DATASET RECORDS START
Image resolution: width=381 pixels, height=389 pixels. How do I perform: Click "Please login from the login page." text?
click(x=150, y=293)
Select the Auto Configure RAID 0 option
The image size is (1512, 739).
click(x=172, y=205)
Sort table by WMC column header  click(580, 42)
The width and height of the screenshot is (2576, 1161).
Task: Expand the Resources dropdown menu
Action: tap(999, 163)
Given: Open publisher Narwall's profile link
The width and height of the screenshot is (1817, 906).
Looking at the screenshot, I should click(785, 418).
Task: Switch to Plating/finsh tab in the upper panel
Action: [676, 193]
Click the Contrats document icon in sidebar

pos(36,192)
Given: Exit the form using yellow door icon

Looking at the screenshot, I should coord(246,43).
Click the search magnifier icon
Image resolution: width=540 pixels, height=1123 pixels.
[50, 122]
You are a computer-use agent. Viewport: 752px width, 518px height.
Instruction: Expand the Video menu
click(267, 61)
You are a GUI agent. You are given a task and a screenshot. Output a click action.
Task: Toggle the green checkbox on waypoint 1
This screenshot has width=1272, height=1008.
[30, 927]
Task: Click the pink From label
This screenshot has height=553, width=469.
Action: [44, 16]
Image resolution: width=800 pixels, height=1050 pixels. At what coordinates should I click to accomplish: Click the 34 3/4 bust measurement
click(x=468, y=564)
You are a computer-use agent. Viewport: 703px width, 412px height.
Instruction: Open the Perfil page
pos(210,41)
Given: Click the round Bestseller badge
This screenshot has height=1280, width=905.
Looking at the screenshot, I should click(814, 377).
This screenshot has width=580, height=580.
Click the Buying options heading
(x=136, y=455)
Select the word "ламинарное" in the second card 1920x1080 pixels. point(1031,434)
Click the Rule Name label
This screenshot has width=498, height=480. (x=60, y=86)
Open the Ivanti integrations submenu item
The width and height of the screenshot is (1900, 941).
DATASET RECORDS END
EXERCISE DESCRIPTION – Retype the listing from above, matching it exactly.

ANSWER TO THE EXERCISE –
Image resolution: width=381 pixels, height=389 pixels. How do I perform: Click "Please login from the login page." text?
click(x=150, y=293)
Select the Auto Configure RAID 0 option
The image size is (1512, 739).
click(x=172, y=205)
Sort table by WMC column header  click(580, 42)
The width and height of the screenshot is (2576, 1161).
Task: Expand the Resources dropdown menu
Action: tap(999, 163)
Given: Open publisher Narwall's profile link
The width and height of the screenshot is (1817, 906).
Looking at the screenshot, I should click(785, 418).
Task: Switch to Plating/finsh tab in the upper panel
Action: [676, 193]
Click the Contrats document icon in sidebar

pos(36,192)
Given: Exit the form using yellow door icon

Looking at the screenshot, I should coord(246,43).
Click the search magnifier icon
Image resolution: width=540 pixels, height=1123 pixels.
[50, 122]
You are a computer-use agent. Viewport: 752px width, 518px height.
Instruction: Expand the Video menu
click(267, 61)
You are a GUI agent. You are given a task and a screenshot. Output a click action.
Task: Toggle the green checkbox on waypoint 1
This screenshot has width=1272, height=1008.
[30, 927]
Task: Click the pink From label
This screenshot has height=553, width=469.
Action: [44, 16]
Image resolution: width=800 pixels, height=1050 pixels. At what coordinates should I click to accomplish: Click the 34 3/4 bust measurement
click(x=468, y=564)
You are a computer-use agent. Viewport: 703px width, 412px height.
Instruction: Open the Perfil page
pos(210,41)
Given: Click the round Bestseller badge
This screenshot has height=1280, width=905.
Looking at the screenshot, I should click(814, 377).
This screenshot has width=580, height=580.
Click the Buying options heading
(x=136, y=455)
Select the word "ламинарное" in the second card 1920x1080 pixels. point(1031,434)
Click the Rule Name label
This screenshot has width=498, height=480. (x=60, y=86)
Open the Ivanti integrations submenu item
The width and height of the screenshot is (1900, 941).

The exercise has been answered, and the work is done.